▶ Entries shown
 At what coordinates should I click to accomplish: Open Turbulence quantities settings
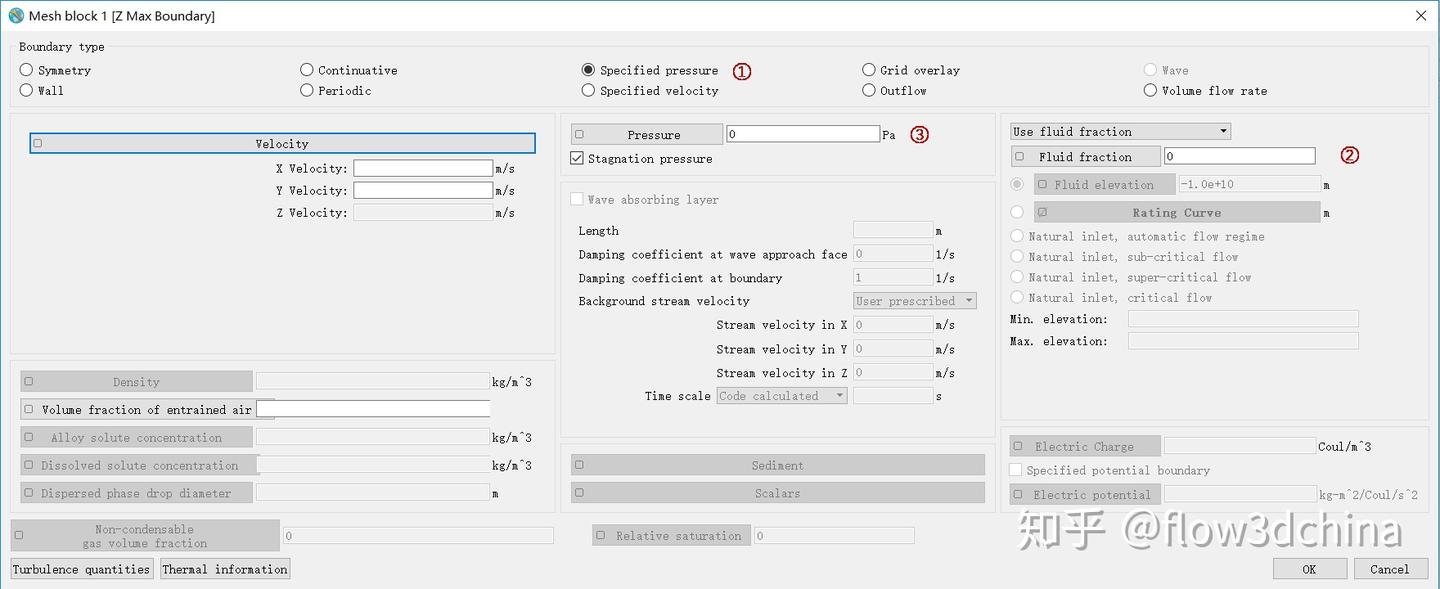point(82,569)
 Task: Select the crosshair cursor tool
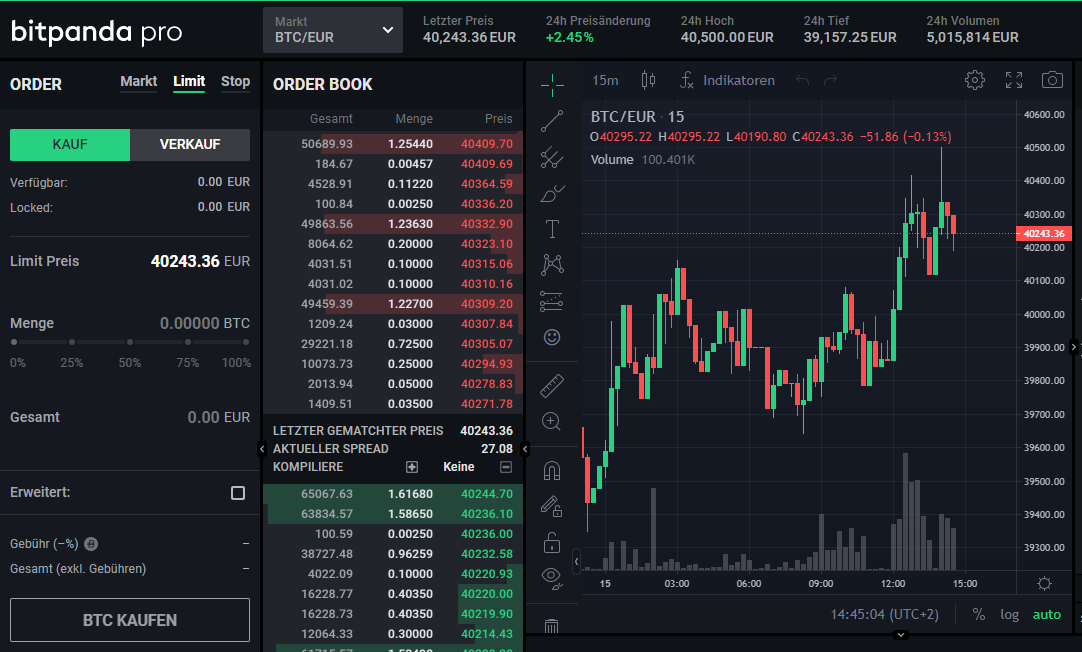(x=552, y=85)
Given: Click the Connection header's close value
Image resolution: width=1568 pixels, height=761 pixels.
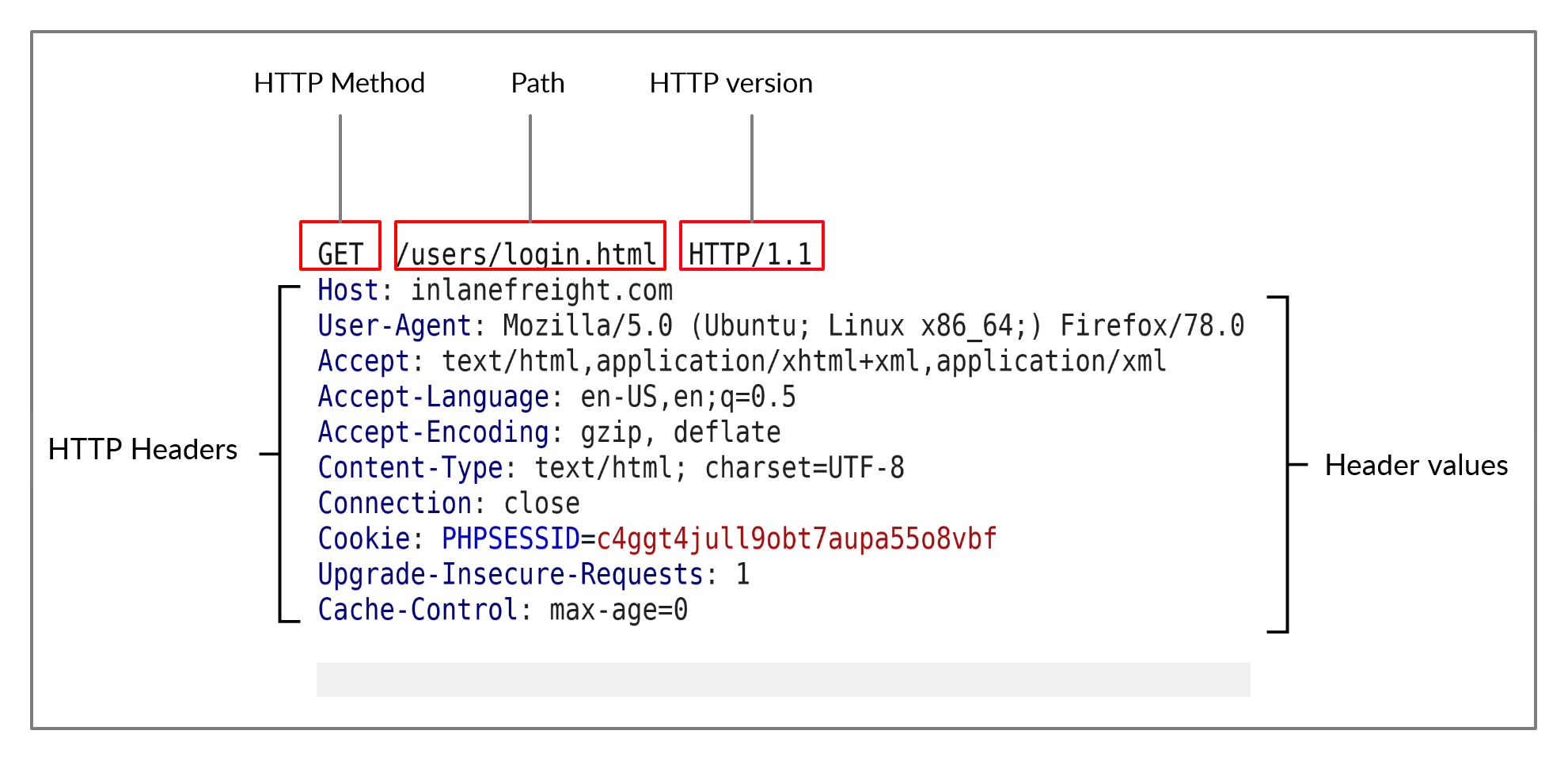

▶ Exercise requirements
Once the pictures are removed, copy the material above exactly.

▶ Exercise response
 At what coordinates should I click to accomplish: Open Turbulence quantities settings
point(82,569)
 Task: Select the crosshair cursor tool
(x=552, y=85)
Given: Click the Connection header's close value
Image resolution: width=1568 pixels, height=761 pixels.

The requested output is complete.